The British government has once again denied publishing the diaries and letters of the last Viceroy of India, Lord Mountbatten, and his wife Edwina Mountbatten.
Writer Andrew Lovney had spent four years and two and a half crores to make these letters and diaries public and the British Cabinet and Southampton University have ditched the efforts. As per the author, the diaries and the letter may reveal many secrets about the partition of India and the relationship of Edwina that is why the British government is refusing to make it public.
Andrew Lovney, who wrote the book about Mountbatten, says that he is trying hard to publish the book on Mountbatten’s diary and Edwina’s letters since 2017, but has not been successful so far. He has received instruction from the University that some of the documents should not make public. Loveny said that he suspects that there is something in those documents like information about the Royal family and partition of India due to which the university and government are refusing again and again.

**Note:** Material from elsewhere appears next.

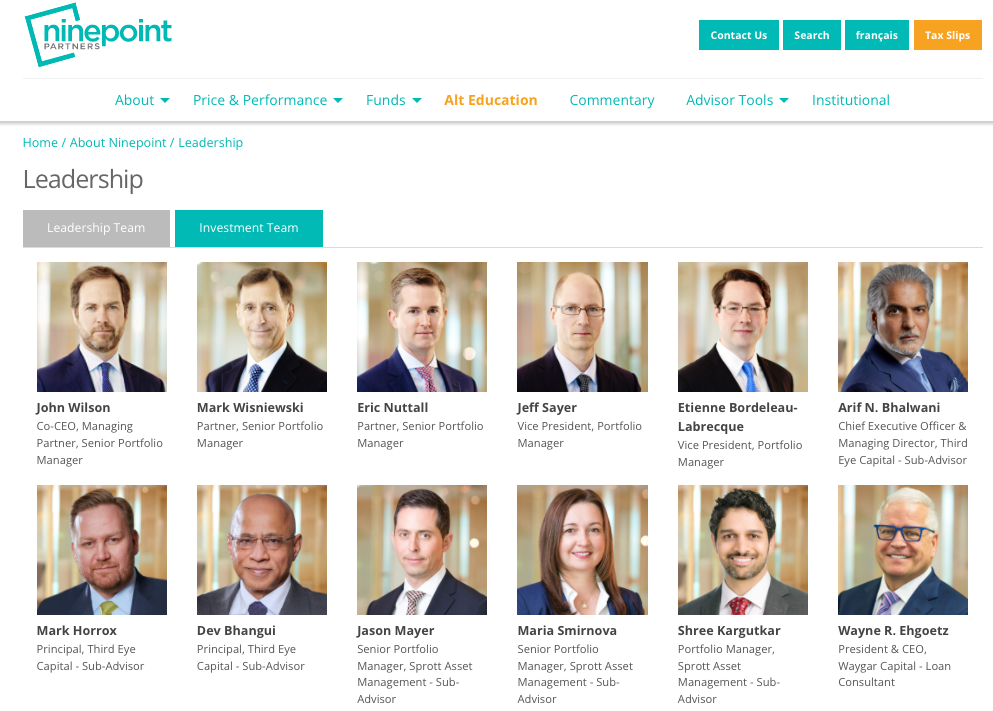Open the orange Tax Slips button
Screen dimensions: 993x711
tap(947, 35)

He also said that Mountbatten’s wife Edwina has a close relationship with India’s first Prime Minister Jawaharlal Nehru. This was claimed by the British Royal biographer Philip Zeigler, nephew of Lord Mountbatten, he mentioned that there was enough evidence that Mountbatten and his wife have a relationship with outsiders.
Philip Zeigler had written in her book ‘Mountbatten: The Official Biography’ that “Once Mountbatten acknowledged that Edwina and I had spent our entire married life in the beds of other.”
The same was also mentioned in Mountbatten’s daughter Pamela Hicks’s book ‘Daughter of Empire: Life as a Mountbatten’ that her father had an extramarital affair with Yola Leveller, wife of the Mayor of Deauville for many years.
According to the reports, in the year 2010, Lord Mountbatten’s dairy was ‘safe for the country’ and the letter was taken by Southampton University for £2.8 million. At that time, the university had said that these documents are available for the people and the commoners can assess them.